It appears that you're focusing on one specific point in Mark Richard's paper without considering the context that the rest of the paper provides.
Read the following three paragraphs (quoted from the paper). I have highlighted some key points in bold:
SOA is well-suited for large, complex, enterprise-wide systems that
require integration with many heterogeneous applications and services.
It is also well-suited for applications that have many shared
components, particularly components that are shared across the
enterprise. As such, SOA tends to be a good fit for large insurance
companies due to the heterogeneous systems environment and the
sharing of common services—customer, claim, policy, etc.—across
multiple applications and systems.
However, workflow-based applications that have a well-defined processing
flow and not many shared components (such as securities
trading) are difficult to implement using the SOA architecture pattern.

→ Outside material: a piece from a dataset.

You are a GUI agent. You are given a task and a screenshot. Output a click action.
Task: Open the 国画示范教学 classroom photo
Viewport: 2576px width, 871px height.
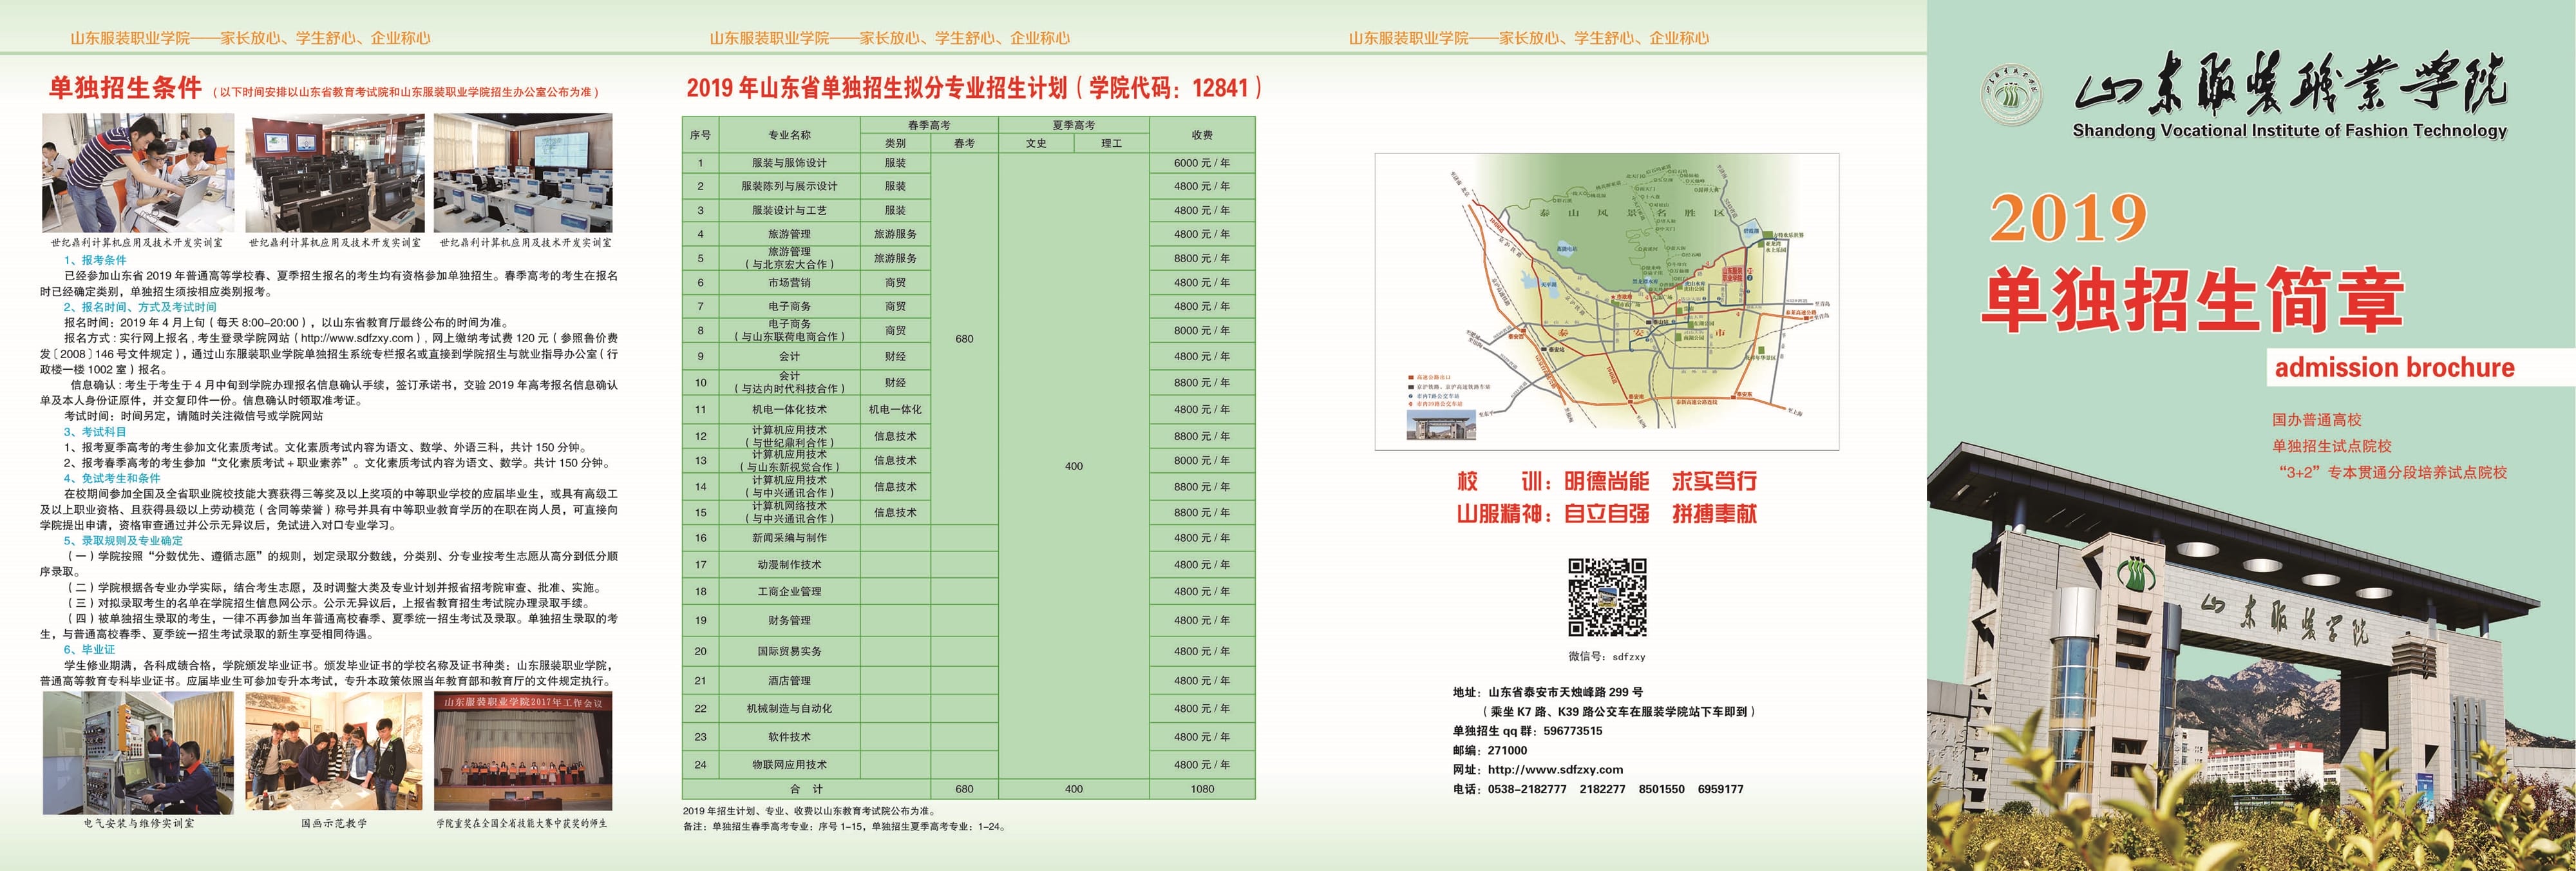[x=333, y=752]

Small web-based applications are also not a good fit for SOA
because they don’t need an extensive service taxonomy, abstraction
layers, and messaging middleware components.

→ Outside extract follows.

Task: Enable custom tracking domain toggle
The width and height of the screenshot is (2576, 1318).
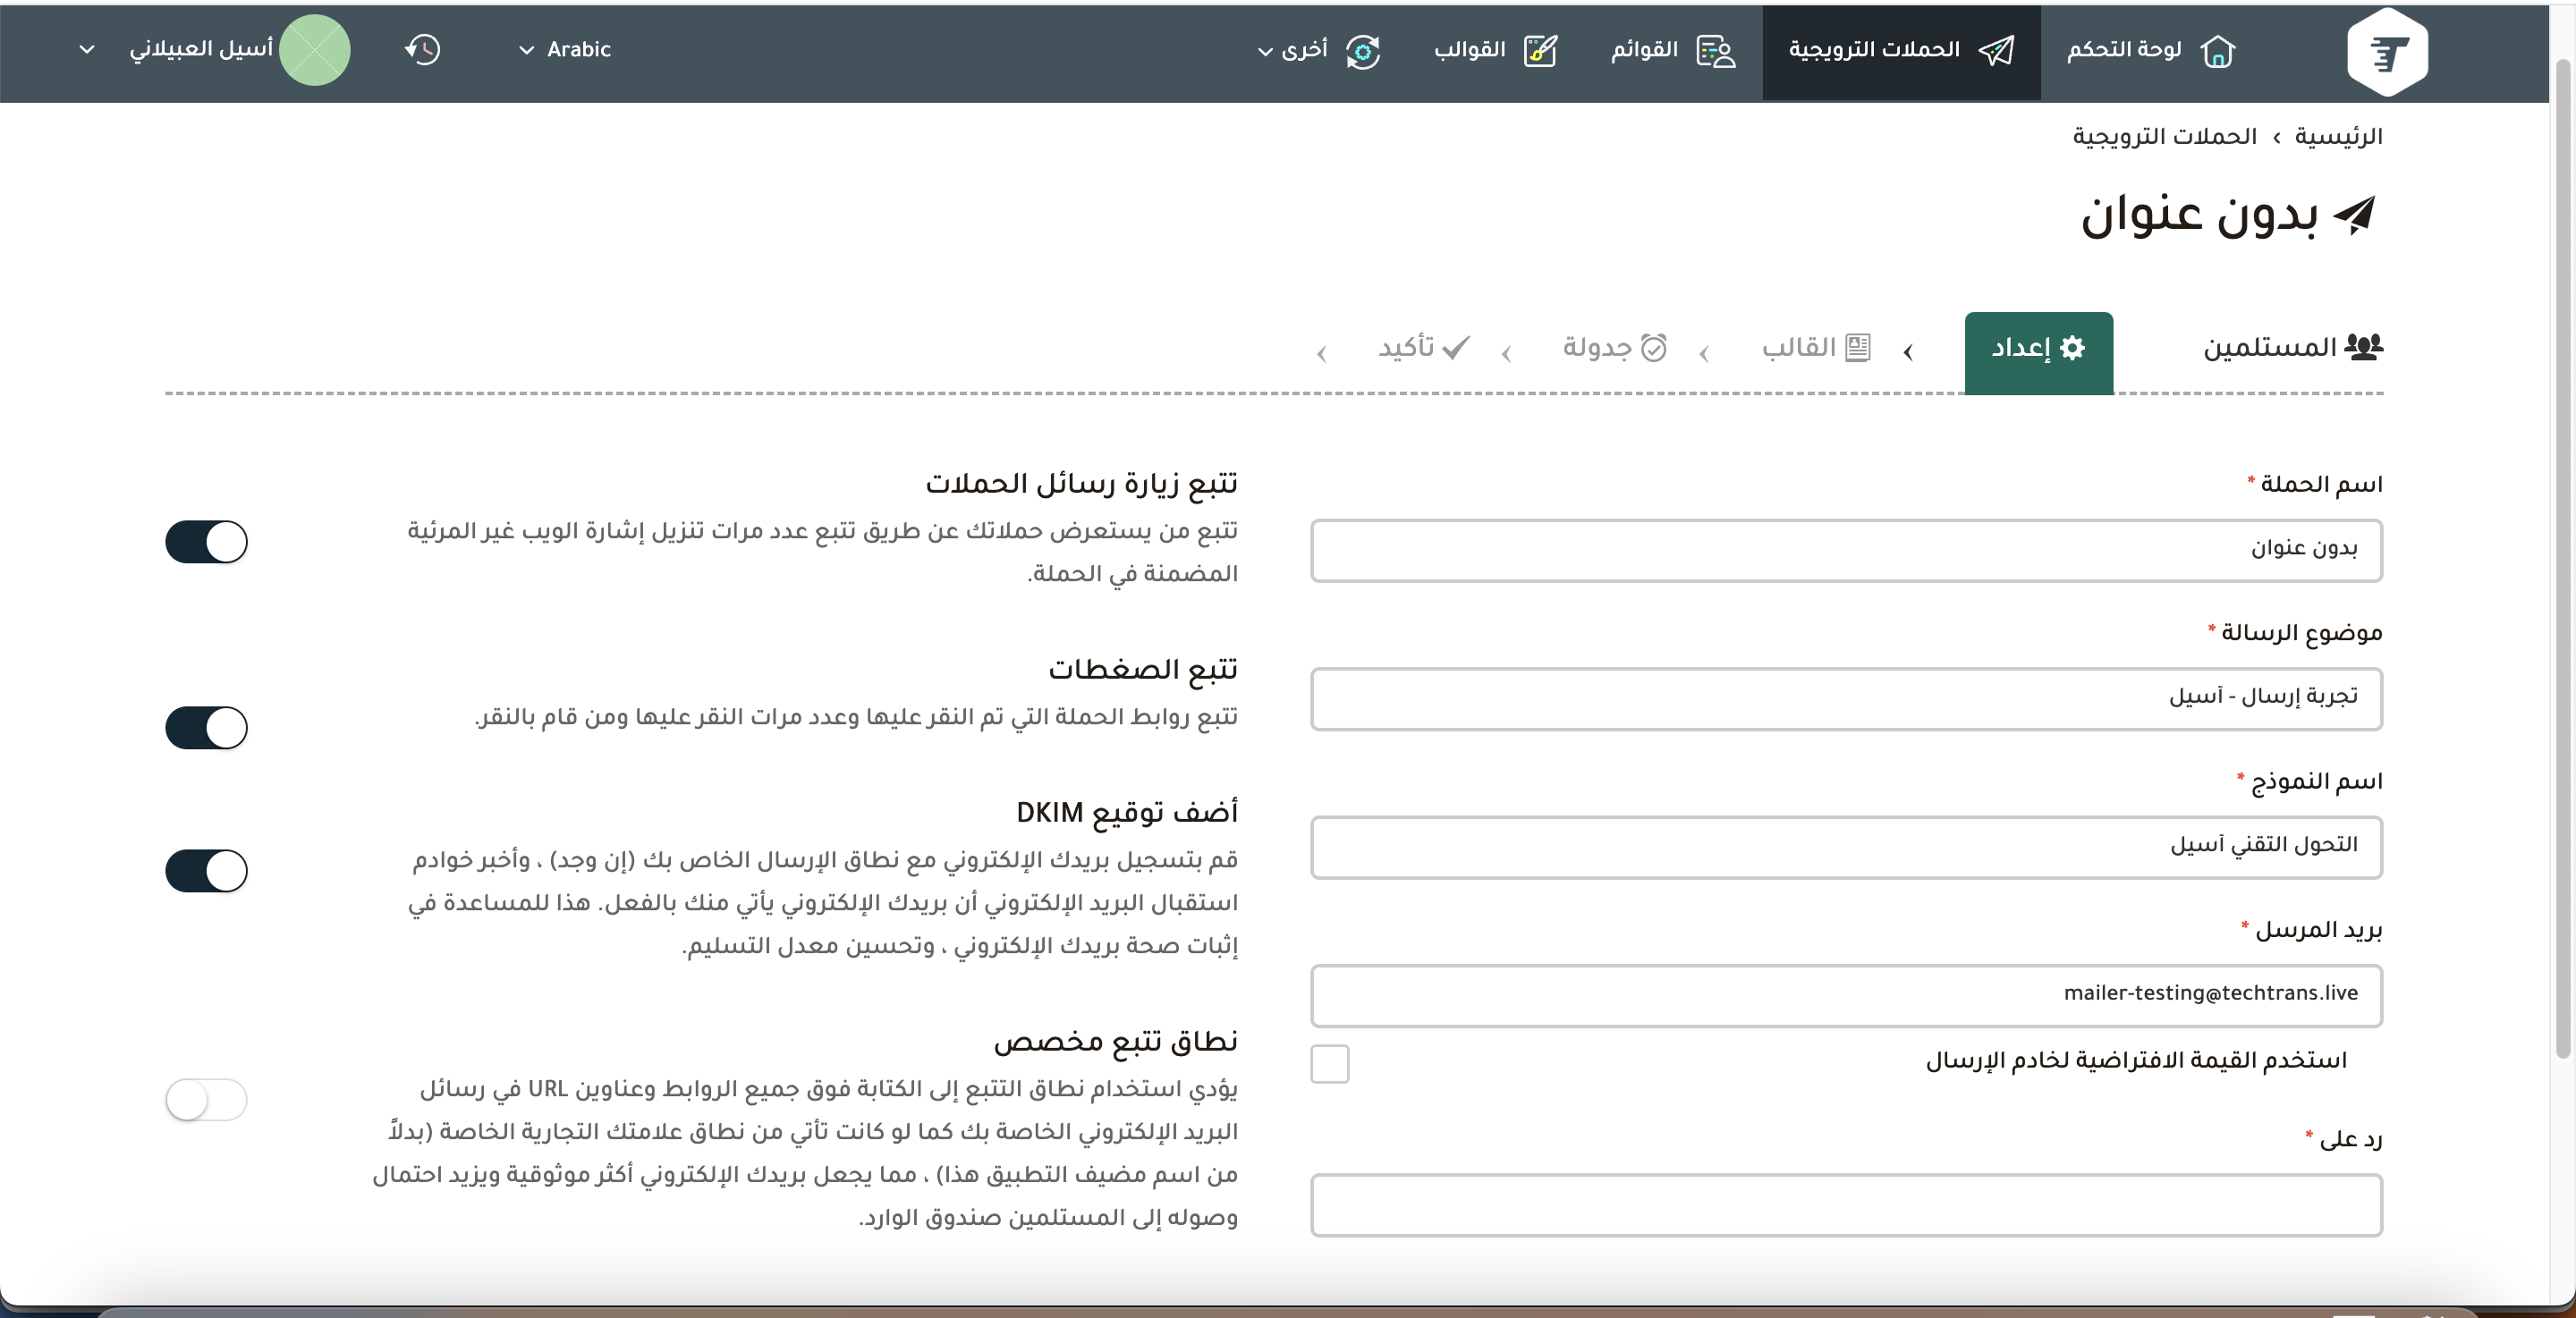Action: (207, 1100)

The microservices pattern is better suited for smaller, well-partitioned
web-based systems rather than large-scale enterprise-wide
systems. The lack of a mediator (messaging middleware) is one
of the factors that makes it ill-suited for large-scale complex business
application environments. Other examples of applications that
are well-suited for the microservices architecture pattern are ones
that have few shared components and ones that can be broken down
into very small discrete operations.
What the author is saying, in a nutshell, is that SOA is better suited to large, diverse systems with heterogenous components; that is, systems that must talk to each other, but each having differing interfaces and data protocols.
OK, now read the following three paragraphs:
Contract decoupling is the holy grail of abstraction. Imagine being
able to communicate with a service using data in a message
format that differs from what the service is expecting—that is the
very essence of contract decoupling.
Contract decoupling allows services and service consumers to evolve independently from each other, while still maintaining a contract
between them. It also helps give your service consumers the ability
to drive contract changes, thereby
creating a more collaborative relationship between the service and
the service consumer.
There are two primary forms of contract decoupling: message transformation
and message enhancement. Message transformation is
concerned only about the format of the message, not the actual
request data. For example, a service might require XML as its input
format, but a service consumer decides to send JSON payload
The author's original assertion should now be self evident:
Microservices architecture does not support contract decoupling, whereas contract decoupling is one of the primary capabilities offered within a SOA.
Of course, whether you consider that statement self-evident or not is entirely up to you. It's not clear to me why a microservices architecture would preclude the use of contract decoupling mechanisms, though it's probably true that SOA supports such "middleware" more robustly, or provides such middleware out of the box so that you don't have to write it yourself.